PDR Medical Dictionary 706 (3d ed. 2006). The medical record contains multiple references to chronic back or foot pain. (Tr. 222, 225, 226, 227, 228, 229.) The ALJ's finding that Plaintiff had "severe" degenerative arthritis and plantar fasciitis and that those limitations did not significantly diminish his ability to perform a full range of light work are logically inconsistent. Under the circumstances, the ALJ should not have relied on the Medical-Vocational Guidelines to direct a conclusion as to his ability to work; he should have utilized a vocational expert for that purpose. The Commissioner's decision should therefore be reversed. Plaintiff also argues that the opinion of his treating physician, Christine Reyes, M.D., should have been given controlling weight. (Br. 14-17.) While the opinions of treating physicians are entitled to special weight, they do not automatically control. Bentley v. Shalala, 52 F.3d 784, 78586 (8th Cir. 1994). Dr. Reyes had seen Plaintiff only three times when she first gave her opinion about his ability to do work-related activities. (Tr. 178, 229, 230, 194-96.) Therefore, it is questionable that her opinion should have been treated as coming from a treating physician. See Randolph v.
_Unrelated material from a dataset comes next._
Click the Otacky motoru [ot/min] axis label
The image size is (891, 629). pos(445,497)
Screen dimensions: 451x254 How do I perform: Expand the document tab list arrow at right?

Barnhart, 386 F.3d 835, 840 (8th Cir. 2004) (doctor had only met with patient on three occasions when she filled out checklist). "Generally, the longer a treating source has treated you and the more times you have been seen by a treating source, the more weight we will give to the source's medical opinion." 20 C.F.R. §§ 404.1527(d)(2)(i), 416.927(d)(2)(i) (2007). The treating physician rule is premised, at least in part, on the notion that the treating physician is usually more familiar with a claimant's medical condition than are other physicians. Thomas v. Sullivan, 928 F.2d 255, 259 n.3 (8th Cir. 1991). Plaintiff also contends that the ALJ erred by not contacting treating medical providers. (Br. 19-21.) The ALJ is permitted to issue a decision without obtaining additional evidence as long as the record is sufficient to make an informed decision. E.g., Haley v. Massanari, 258 F.3d 742, 749 (8th Cir. 2001); Anderson v. Shalala, 51 F.3d 777, 779 (8th Cir. 1995). Because the ALJ's Step 5 determination was based on legal error, the Magistrate Judge recommends that the decision of the Commissioner be reversed and remanded and that
Judgment be entered for Plaintiff. This would be a "sentence four" remand within the meaning of 42 U.S.C. § 405(g) and Melkonyan v. Sullivan, 501 U.S. 89 (1991). DATED this 22nd day of July, 2009.